El asesinato del gobernador de Burgos
A Carmen García Rubio
Hace una semana estuve en Burgos. Paseamos por los alrededores de la catedral. Frente a la puerta del Sarmental recordé uno de los episodios más olvidados y crueles del fanatismo religioso en España. Ocurrió al mediodía del 25 de enero de 1869. Hacía poco más de unos meses que había comenzado el que después se conocería como Sexenio Democrático, tras el pronunciamiento de La Gloriosa que desalojó del poder a Isabel II. Gobernaba Prim y al frente del ministerio de Fomento estaba Ruiz Zorrilla. Una de las medidas que impulsaron fue el inventario e incautación de los bienes artísticos de la Iglesia que no estuvieran directamente relacionados con el culto: “El Estado se incautará de todos los archivos, bibliotecas, gabinetes y demás colecciones de objetos de ciencia, arte o literatura que con cualquier nombre estén hoy a cargo de las catedrales, cabildos, monasterios u órdenes militares”. Había miedo al deterioro irreversible de muchas riquezas documentales y a que la venta de las piezas de arte sirviera para sufragar las armas de los carlistas.
Aunque el decreto de incautación se preparó en secreto, uno de los funcionarios lo reveló en confesión al cura y éste dio cuenta del asunto a sus superiores. Cuando el gobernador civil de Burgos, Isidoro Gutiérrez de Castro, se encaminó en la mañana de ese 25 de enero ―un día antes de la publicación del decreto― a la catedral para inventariar los bienes no sólo le esperaban el deán y otros canónigos catedralicios, también estaba congregada en las inmediaciones una turbamulta amenazadora que había sido avisada de la visita. El gobernador y la comitiva oficial entraron en el templo y la guardia civil se dispuso a proteger las puertas. Pero la muchedumbre las forzó y desbordó la escasa protección de las autoridades. Aunque el gobernador intentó hablar, la gente, enfurecida, arremetió a golpes y cuchilladas contra él a los gritos de “¡Viva la religión! ¡Viva Carlos VII!”. Utilizaron un hacha para cortarle algunos de sus miembros. Lo desorejaron, lo desnudaron y lo castraron. Le ataron una faja a las piernas y, ya muerto, lo sacaron del templo. El ejército logró hacerse con la situación cuando ya era tarde.
Isidoro Gutiérrez de Castro, que era historiador, tenía ese optimismo existencial de cierto progresismo que a veces se da de bruces con la realidad.
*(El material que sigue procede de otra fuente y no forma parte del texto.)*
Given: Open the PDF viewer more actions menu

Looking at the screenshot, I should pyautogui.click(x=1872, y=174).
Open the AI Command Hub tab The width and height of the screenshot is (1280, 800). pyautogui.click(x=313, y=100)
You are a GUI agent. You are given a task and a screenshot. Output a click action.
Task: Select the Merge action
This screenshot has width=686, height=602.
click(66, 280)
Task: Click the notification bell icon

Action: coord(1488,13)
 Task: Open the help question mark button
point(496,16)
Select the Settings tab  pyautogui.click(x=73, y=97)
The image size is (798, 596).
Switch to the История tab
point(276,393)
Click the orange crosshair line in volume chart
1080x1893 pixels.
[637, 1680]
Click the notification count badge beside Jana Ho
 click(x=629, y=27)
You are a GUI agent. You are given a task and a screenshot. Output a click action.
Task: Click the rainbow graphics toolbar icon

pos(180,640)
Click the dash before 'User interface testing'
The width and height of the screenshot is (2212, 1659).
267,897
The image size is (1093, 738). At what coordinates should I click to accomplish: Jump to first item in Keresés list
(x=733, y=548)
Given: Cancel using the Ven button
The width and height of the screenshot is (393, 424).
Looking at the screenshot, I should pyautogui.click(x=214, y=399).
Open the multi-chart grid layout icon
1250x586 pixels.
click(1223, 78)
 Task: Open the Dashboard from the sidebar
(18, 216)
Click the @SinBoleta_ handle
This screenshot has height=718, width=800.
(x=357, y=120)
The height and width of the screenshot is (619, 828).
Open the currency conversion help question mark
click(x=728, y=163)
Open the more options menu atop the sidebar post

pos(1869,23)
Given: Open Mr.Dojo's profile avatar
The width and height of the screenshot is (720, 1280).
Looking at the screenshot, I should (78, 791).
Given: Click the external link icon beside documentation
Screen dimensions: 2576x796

Años antes de su muerte había escrito un estudio sobre la religión en la Inglaterra del siglo XVII que finalizaba con estas palabras tan poco proféticas de lo que le deparaba el destino:
“Cuando después de recorrer aquella ominosa época, echamos una ojeada por los tiempos presentes, y vemos la libertad y la tolerancia suceder a la opresión y al fanatismo, el corazón se ensancha y el historiador se felicita al legar a sus sucesores la plácida tarea de escribir una historia, limpia al menos de sangre y de verdugos”.
1 comentario:
Muchas gracias por tu regalo.
Sigue siendo un verdader placer leerte aparte de lo que aportas.
Espero volver a vernos pronto para seguir disfrutando de los placeres de la comida, bebida y sobre todo de la tertulia y de la buena palabra.